Hit-And-Run Suspect Arraigned, Freed on Bail
Plea Hearing Set June 27 For Brett Biedscheid
A Bend man was arraigned in a Deschutes County courtroom Thursday on charges stemming from a deadly late January crash on Third Street. Bret Lee Biedscheid, 38, is charged with criminally negligent homicide and hit-and-run.
Police had identified Biedscheid as a person of interest in the case in February, after police said Biedcheid's attorney provided a truck that fit the description of the one involved in the Jan. 26 crash that killed Anthony Martin, 48.
On Thursday morning, Biedscheid, standing beside his attorney, Stephen Houze of Portland, made no comment during his brief arraignment before Deschutes County Circuit Judge Barbara Haslinger, who set a June 27th plea hearing.
While Haslinger ordered Biedscheid held on $250,000 bail, he quickly posted the required 10 percent ($25,000) and was booked into and quickly released from jail, a process that jail officials said took about 10 minutes.
The judge imposed standard release conditions, including no use of alcohol or visiting any establishment whose primary business is serving alcohol.
Martin's family members and friends filled the courtroom for Thursday's court proceedings and their first look at the suspect in his death. Afterward, they expressed their dismay about his actions.
"It's a shame that somebody is so coward(ly) to just go away, just drive away and not even hit the brakes -- then hide behind an attorney, a big dollar sign," Martin's friend, David Crouse said Thursday.
"I just want justice to be served, you know?" said, Martin's girlfriend, Sarah Nelson. "It really saddens me. Our daughter will never know her father."
"How could somebody just drive off? she said. "How could somebody just hit another human being and drive off? I know that if you hit a deer (for instance), you know you hit something, I just want to know why did it take so long? It wasn't just a couple of days after he was hit, why did it take weeks for him (Biedscheid) to finally come forward?"
"Tony would have stopped for him (Biedscheid)," Crouse said. "It could've been his tenth DUI, Tony would have stopped."
"The last four months have been very heavy on my family, heavy hearts," Martin's sister, Teresa Gibbs of Madras, said Wednesday. "The stress of not knowing who killed him and whether they were going to be arrested or not was heavy on our hearts, also. I'm just happy this wasn't swept under the rug."
District Attorney Patrick Flaherty said the grand jury indicted Biedscheid on the criminally negligent homicide charge and failure to perform the duties of a driver when a person is killed (the hit-and-run charge).
Biedscheid was not taken into custody, said Chief Deputy District Attorney Traci Anderson. He was not arrested, but agreed to show up for arraignment on the charges.

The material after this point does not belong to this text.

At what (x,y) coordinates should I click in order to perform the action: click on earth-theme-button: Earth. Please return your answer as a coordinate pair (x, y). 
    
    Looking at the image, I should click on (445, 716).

The grand jury reviewed evidence from witnesses and police, as well as reviewing documents and video, including a security camera that taped the scene from the Albertson?s on Third Street.
Martin was struck by a southbound pickup while pushing his bicycle with a friend as they crossed Northeast Third Street, a short distance north of Revere Avenue. Martin died at the scene, and the pickup driver did not stop, security tapes confirmed.
Two days later, police said, a lawyer for Biedscheid contacted police and surrendered the 2008 GMC pickup matching the description of the one in the crash.
Court documents showed a search of the truck found front-end damage, broken pieces on the passenger-side headlight, and a red substance consistent with blood. Police examinations found broken lens pieces and a missing amber bulb that matched debris found at the scene. Police also found imprints on the bumper and passenger side consistent with a bicycle tire.
Police later served search warrants on Biedscheid?s house, seizing computers, cell phones, GPS devices and other items. Anderson said the case went to the grand jury after the Oregon State Police crime lab finished testing of suspected blood samples from the truck and other forensic work.
"I feel like if it had been myself or anyone else, we would have already been arrested just on the evidence that they already had," Gibbs said.
?The district attorney appreciates the expert and thorough manner in which members of the Bend Police Department investigated the case,? Flaherty said in a news release.
?Additionally, we appreciate the opportunity to work closely and collaborate with our law enforcement partners throughout this investigation,? the DA added.
For Martin's family, the news of Biedscheid's indictment was the news they had been waiting for. Inching closer to closure.
"It's bringing some closure to our family, knowing that something is going in here," Gibbs said. "There is a relief here, and we are going to be through it all, thick and thin."